→ Work item: Transcribe the records underneath word for word, and leave no line out.

>>>

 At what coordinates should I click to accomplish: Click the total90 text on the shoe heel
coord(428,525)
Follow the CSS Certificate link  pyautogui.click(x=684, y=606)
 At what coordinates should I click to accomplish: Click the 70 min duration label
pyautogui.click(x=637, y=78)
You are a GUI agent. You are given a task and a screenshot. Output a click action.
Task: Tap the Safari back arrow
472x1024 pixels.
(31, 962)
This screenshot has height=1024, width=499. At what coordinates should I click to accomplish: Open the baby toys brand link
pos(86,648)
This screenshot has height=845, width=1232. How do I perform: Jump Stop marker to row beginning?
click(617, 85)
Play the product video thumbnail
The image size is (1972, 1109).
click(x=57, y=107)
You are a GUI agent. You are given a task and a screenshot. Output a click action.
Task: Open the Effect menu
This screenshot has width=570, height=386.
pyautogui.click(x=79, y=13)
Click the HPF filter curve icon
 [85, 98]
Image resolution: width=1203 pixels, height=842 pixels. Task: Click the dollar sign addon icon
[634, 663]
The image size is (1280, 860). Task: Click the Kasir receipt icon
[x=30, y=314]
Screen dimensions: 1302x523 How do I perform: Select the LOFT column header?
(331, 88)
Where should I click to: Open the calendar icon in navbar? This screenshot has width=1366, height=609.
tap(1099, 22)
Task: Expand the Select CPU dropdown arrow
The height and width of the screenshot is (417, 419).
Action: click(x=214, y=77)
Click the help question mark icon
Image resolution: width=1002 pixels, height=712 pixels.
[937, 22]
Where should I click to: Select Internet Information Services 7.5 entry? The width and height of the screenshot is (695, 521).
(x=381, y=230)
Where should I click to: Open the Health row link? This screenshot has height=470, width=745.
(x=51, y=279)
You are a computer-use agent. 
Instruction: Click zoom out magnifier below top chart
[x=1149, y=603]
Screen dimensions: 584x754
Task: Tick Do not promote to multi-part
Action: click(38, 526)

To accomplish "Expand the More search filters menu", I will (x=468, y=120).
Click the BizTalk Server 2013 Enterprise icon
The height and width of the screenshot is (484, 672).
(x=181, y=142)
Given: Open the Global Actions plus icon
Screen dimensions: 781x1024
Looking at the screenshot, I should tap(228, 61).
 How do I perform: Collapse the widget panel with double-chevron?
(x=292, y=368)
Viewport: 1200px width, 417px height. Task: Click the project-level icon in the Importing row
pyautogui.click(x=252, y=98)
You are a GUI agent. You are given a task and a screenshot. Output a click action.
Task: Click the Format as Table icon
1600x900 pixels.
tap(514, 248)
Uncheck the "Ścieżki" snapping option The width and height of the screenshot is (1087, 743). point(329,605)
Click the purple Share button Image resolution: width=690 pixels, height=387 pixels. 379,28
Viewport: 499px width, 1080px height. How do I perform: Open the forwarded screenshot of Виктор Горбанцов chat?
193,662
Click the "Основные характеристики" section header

<<<

→ Response to this exercise:
 At what coordinates should I click to accomplish: Click the total90 text on the shoe heel
coord(428,525)
Follow the CSS Certificate link  pyautogui.click(x=684, y=606)
 At what coordinates should I click to accomplish: Click the 70 min duration label
pyautogui.click(x=637, y=78)
You are a GUI agent. You are given a task and a screenshot. Output a click action.
Task: Tap the Safari back arrow
472x1024 pixels.
(31, 962)
This screenshot has height=1024, width=499. At what coordinates should I click to accomplish: Open the baby toys brand link
pos(86,648)
This screenshot has height=845, width=1232. How do I perform: Jump Stop marker to row beginning?
click(617, 85)
Play the product video thumbnail
The image size is (1972, 1109).
click(x=57, y=107)
You are a GUI agent. You are given a task and a screenshot. Output a click action.
Task: Open the Effect menu
This screenshot has width=570, height=386.
pyautogui.click(x=79, y=13)
Click the HPF filter curve icon
 [85, 98]
Image resolution: width=1203 pixels, height=842 pixels. Task: Click the dollar sign addon icon
[634, 663]
The image size is (1280, 860). Task: Click the Kasir receipt icon
[x=30, y=314]
Screen dimensions: 1302x523 How do I perform: Select the LOFT column header?
(331, 88)
Where should I click to: Open the calendar icon in navbar? This screenshot has width=1366, height=609.
tap(1099, 22)
Task: Expand the Select CPU dropdown arrow
The height and width of the screenshot is (417, 419).
Action: click(x=214, y=77)
Click the help question mark icon
Image resolution: width=1002 pixels, height=712 pixels.
[937, 22]
Where should I click to: Select Internet Information Services 7.5 entry? The width and height of the screenshot is (695, 521).
(x=381, y=230)
Where should I click to: Open the Health row link? This screenshot has height=470, width=745.
(x=51, y=279)
You are a computer-use agent. 
Instruction: Click zoom out magnifier below top chart
[x=1149, y=603]
Screen dimensions: 584x754
Task: Tick Do not promote to multi-part
Action: click(38, 526)

To accomplish "Expand the More search filters menu", I will (x=468, y=120).
Click the BizTalk Server 2013 Enterprise icon
The height and width of the screenshot is (484, 672).
(x=181, y=142)
Given: Open the Global Actions plus icon
Screen dimensions: 781x1024
Looking at the screenshot, I should tap(228, 61).
 How do I perform: Collapse the widget panel with double-chevron?
(x=292, y=368)
Viewport: 1200px width, 417px height. Task: Click the project-level icon in the Importing row
pyautogui.click(x=252, y=98)
You are a GUI agent. You are given a task and a screenshot. Output a click action.
Task: Click the Format as Table icon
1600x900 pixels.
tap(514, 248)
Uncheck the "Ścieżki" snapping option The width and height of the screenshot is (1087, 743). point(329,605)
Click the purple Share button Image resolution: width=690 pixels, height=387 pixels. 379,28
Viewport: 499px width, 1080px height. How do I perform: Open the forwarded screenshot of Виктор Горбанцов chat?
193,662
Click the "Основные характеристики" section header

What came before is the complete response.